In all priority countries there is a need to strengthen the ambulatory follow-up of small babies. This is an important component of KMC given that monitoring the health of a small baby after discharge improves early identification of danger signs, prompting proactive actions. Countries have taken different approaches to implement KMC follow-up, either by asking mothers to bring their babies to the health facility for follow-up visits after discharge or by sending community health workers to support follow-up visits at home. Ambulatory follow-up visits need to be prioritized to ensure that small babies have positive outcomes. This requires capacity building of both facility and community-based health workers, data reporting of hospital discharges and follow-up visits, and education of caregivers in the importance of complying with follow-up visits.
Global commitment to work urgently towards decreasing child mortality has helped prioritize the implementation of life-saving measures such as KMC. Scaling up facility-based KMC and standardizing high-quality ambulatory follow-up after discharge will reduce morbidity and mortality among small babies. Driving factors that have facilitated the acceleration of KMC implementation in KAP priority countries have been government commitment to reduce child mortality, the technical and financial support of implementing partners, and the strong individual contributors and professional organizations who have championed KMC by driving the integration of KMC into newborn care policies and the development of KMC guidelines.
The priority countries had most notable achievements in the policy and country implementation dimensions, which resulted in making facility-based KMC a recommended intervention for the care of small babies. Integrating KMC as part of national policies for the care of newborns has laid the foundation to scale up KMC and to increase coverage. Priority countries are well on their way to accelerating the scale-up of facility-based KMC. However, as more health facilities are expected to provide KMC services, it is imperative to monitor the quality of the services and to strengthen the data-collection systems.

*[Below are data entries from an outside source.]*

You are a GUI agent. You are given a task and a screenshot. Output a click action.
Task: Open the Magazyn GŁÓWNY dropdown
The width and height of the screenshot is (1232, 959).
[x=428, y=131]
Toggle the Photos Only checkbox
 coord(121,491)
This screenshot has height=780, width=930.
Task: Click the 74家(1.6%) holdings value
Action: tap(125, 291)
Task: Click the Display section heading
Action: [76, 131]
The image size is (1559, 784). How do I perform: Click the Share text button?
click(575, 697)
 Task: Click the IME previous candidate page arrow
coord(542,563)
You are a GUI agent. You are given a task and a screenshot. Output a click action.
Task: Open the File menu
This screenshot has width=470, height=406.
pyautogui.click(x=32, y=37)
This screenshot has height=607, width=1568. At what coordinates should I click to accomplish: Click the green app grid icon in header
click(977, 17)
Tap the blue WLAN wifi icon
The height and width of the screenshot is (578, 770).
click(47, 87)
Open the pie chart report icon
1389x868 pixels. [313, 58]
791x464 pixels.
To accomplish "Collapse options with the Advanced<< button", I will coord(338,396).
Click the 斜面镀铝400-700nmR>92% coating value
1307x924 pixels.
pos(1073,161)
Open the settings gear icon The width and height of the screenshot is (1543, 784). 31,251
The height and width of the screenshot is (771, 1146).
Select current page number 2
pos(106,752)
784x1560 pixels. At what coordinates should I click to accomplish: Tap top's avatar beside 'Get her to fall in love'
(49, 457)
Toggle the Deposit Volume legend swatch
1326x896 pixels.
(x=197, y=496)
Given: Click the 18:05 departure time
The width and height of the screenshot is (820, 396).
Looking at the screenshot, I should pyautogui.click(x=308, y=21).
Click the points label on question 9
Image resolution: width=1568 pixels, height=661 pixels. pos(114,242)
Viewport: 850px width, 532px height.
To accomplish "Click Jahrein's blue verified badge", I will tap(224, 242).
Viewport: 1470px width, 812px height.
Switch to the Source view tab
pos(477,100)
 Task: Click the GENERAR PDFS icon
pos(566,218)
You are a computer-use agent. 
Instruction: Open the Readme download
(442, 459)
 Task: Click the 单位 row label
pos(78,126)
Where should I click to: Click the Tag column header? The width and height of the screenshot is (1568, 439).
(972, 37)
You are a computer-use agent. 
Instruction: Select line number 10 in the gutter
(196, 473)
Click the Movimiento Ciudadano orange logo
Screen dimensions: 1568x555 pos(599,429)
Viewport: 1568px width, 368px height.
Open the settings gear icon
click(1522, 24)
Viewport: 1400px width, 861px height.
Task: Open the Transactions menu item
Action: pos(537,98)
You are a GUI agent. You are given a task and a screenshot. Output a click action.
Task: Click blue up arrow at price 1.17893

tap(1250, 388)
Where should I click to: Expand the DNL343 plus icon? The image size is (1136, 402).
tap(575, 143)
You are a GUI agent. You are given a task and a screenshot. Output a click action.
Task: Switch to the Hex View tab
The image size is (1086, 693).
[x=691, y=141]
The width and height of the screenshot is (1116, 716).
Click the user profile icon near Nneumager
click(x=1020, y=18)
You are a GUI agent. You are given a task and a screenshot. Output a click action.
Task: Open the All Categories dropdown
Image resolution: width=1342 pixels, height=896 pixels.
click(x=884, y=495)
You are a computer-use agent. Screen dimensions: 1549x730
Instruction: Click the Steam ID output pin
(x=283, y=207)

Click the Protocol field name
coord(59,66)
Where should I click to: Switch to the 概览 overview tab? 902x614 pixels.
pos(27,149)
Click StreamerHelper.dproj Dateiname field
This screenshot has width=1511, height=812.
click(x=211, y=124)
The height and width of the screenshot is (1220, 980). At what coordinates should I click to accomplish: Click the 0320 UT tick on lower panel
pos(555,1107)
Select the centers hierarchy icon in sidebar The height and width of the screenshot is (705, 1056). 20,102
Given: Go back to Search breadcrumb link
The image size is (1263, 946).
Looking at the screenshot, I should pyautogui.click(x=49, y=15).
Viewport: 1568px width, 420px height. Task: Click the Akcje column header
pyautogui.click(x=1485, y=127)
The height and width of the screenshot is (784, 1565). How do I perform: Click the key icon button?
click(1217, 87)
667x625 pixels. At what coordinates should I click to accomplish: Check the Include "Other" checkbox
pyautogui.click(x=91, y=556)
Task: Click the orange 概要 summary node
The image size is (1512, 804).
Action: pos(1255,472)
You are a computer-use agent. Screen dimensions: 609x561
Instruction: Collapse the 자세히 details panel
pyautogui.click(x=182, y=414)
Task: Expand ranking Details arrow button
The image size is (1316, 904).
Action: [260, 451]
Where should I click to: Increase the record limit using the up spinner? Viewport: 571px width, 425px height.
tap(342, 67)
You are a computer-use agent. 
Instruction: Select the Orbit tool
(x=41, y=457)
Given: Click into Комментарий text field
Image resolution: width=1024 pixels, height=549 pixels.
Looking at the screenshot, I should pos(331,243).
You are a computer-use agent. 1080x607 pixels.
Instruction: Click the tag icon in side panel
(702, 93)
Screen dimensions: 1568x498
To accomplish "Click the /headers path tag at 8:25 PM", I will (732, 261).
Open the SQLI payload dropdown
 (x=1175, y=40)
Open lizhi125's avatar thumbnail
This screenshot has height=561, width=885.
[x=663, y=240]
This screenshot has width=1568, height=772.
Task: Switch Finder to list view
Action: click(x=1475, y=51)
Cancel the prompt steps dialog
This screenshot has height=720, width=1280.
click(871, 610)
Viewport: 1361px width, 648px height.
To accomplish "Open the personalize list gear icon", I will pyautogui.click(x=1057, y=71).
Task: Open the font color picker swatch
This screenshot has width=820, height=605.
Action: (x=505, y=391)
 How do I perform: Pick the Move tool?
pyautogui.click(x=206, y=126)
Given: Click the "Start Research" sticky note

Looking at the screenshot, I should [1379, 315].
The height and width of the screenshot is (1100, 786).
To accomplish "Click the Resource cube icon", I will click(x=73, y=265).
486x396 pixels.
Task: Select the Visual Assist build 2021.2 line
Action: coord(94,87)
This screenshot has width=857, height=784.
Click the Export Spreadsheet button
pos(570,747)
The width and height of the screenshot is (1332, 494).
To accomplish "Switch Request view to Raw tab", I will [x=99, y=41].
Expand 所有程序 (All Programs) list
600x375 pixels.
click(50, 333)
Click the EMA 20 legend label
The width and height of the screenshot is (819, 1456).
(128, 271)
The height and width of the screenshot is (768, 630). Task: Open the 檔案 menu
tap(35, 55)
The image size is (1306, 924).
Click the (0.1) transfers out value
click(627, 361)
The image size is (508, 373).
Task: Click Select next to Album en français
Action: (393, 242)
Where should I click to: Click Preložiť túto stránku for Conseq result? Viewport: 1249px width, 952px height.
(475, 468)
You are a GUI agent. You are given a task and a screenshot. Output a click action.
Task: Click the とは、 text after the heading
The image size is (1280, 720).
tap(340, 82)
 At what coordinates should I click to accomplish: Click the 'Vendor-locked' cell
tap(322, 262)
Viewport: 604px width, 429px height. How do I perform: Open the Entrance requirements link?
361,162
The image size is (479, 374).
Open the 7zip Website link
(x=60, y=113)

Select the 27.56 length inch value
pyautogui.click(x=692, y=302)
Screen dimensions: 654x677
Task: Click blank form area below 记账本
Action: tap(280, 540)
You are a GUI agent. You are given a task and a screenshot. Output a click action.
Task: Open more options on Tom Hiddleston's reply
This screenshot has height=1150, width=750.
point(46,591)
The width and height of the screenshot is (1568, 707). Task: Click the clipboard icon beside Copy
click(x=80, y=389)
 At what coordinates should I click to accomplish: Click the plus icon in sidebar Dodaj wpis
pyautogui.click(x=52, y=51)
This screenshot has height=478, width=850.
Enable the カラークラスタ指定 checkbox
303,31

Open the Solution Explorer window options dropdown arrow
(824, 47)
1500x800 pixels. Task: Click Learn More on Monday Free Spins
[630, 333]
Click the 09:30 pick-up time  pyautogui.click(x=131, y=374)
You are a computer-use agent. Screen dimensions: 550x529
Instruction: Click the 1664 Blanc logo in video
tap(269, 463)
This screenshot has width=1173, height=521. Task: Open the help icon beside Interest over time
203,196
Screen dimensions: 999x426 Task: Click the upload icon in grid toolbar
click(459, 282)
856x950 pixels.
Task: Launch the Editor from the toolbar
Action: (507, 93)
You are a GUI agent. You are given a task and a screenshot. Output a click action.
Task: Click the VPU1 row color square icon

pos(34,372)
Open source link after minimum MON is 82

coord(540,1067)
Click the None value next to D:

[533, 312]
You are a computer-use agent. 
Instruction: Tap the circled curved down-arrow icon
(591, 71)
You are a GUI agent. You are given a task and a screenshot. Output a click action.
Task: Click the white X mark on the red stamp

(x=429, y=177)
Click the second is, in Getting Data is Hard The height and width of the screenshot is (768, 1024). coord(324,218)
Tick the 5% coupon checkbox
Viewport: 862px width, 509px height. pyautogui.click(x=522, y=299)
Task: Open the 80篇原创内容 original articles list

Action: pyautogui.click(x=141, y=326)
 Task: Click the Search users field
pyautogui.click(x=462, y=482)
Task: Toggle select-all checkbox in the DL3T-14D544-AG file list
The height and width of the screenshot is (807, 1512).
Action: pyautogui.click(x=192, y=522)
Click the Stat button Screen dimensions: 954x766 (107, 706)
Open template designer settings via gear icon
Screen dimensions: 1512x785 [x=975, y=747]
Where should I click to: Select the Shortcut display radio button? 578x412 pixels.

The number of health facilities offering KMC services increased in all the priority countries, but the percentage of small babies who are initiated in KMC remains low. To improve coverage so that KMC is fully implemented and scaled up, it is vital to address funding gaps to allocate human resources adequately, invest in research and promote acceptance of KMC. It is also important to support efforts like KAP. Through KAP, stakeholders have convened to set KMC metrics, develop national plans for KMC and learn from other countries’ experiences in KMC implementation. Continuing to support these types of initiatives will serve as a catalyst to accelerate KMC uptake and scale-up and other life-saving interventions to maximize the survival of small babies.